> _Screenshot grounding data_
────

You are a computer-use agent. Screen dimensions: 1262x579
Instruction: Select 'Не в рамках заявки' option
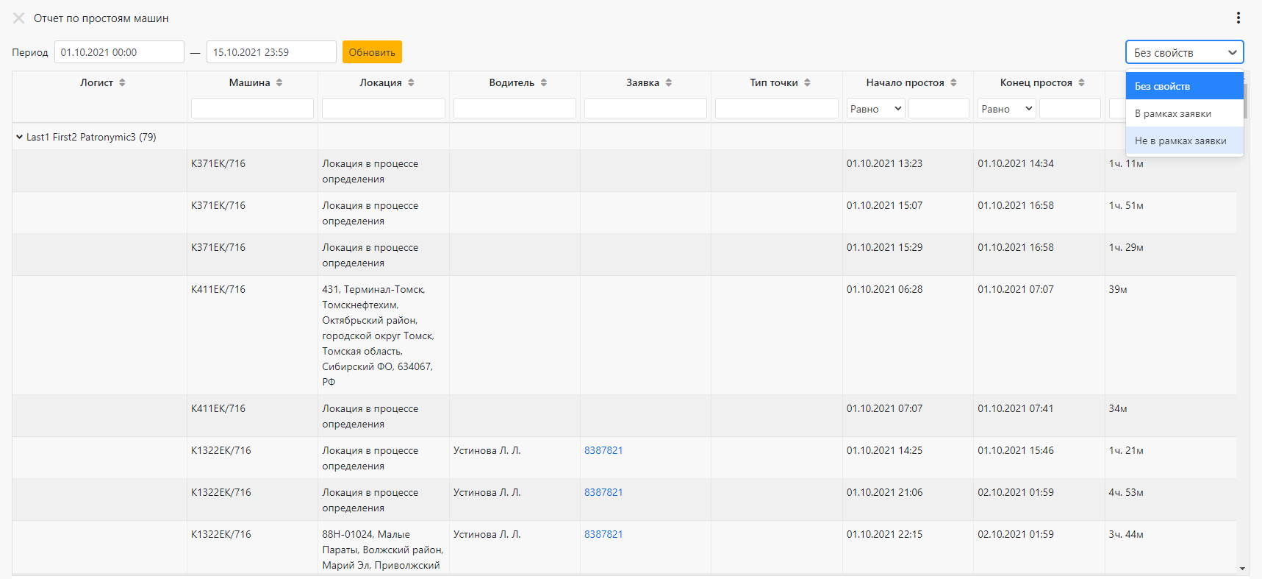(1184, 141)
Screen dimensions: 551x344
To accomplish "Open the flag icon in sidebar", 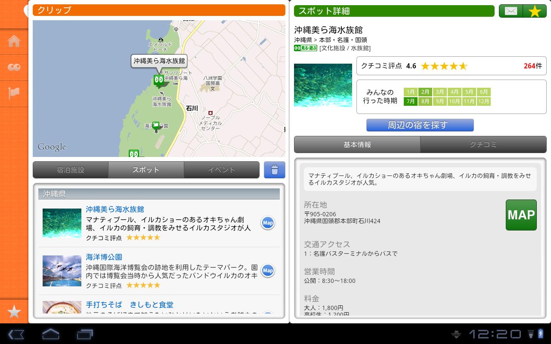I will click(x=14, y=92).
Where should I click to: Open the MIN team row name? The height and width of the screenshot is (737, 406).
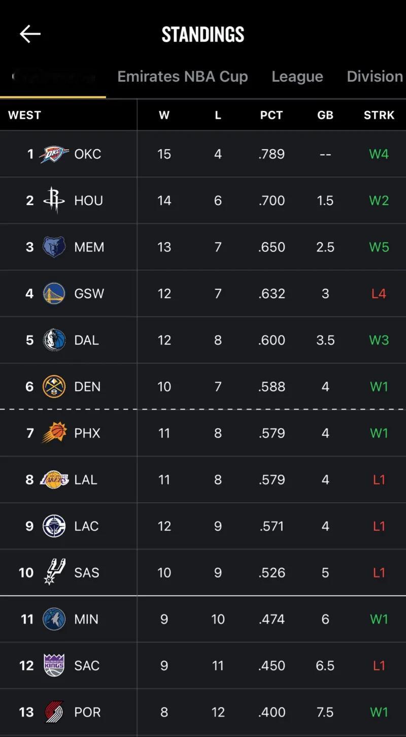pyautogui.click(x=86, y=619)
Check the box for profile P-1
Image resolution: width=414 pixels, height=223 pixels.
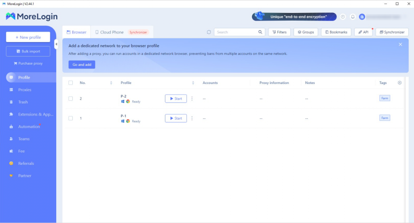point(71,118)

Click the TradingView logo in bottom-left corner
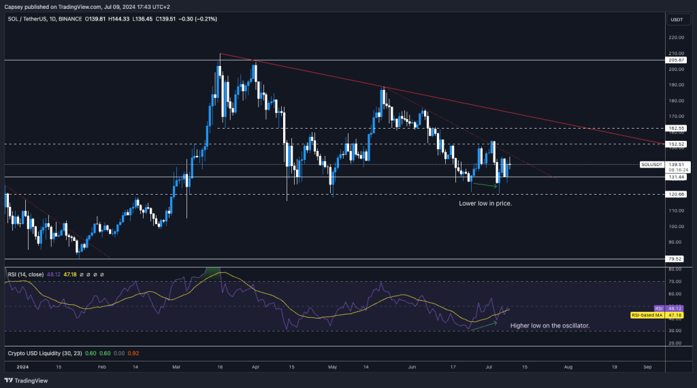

────

> _Problem statement_
All lines from the one containing "Where should I" through the final line of the entries above must be restated word for word, pictures excluded.

> _Task response_
Where should I click to: Open the MIN team row name? The height and width of the screenshot is (737, 406).
pyautogui.click(x=86, y=619)
Check the box for profile P-1
Image resolution: width=414 pixels, height=223 pixels.
point(71,118)

Click the TradingView logo in bottom-left corner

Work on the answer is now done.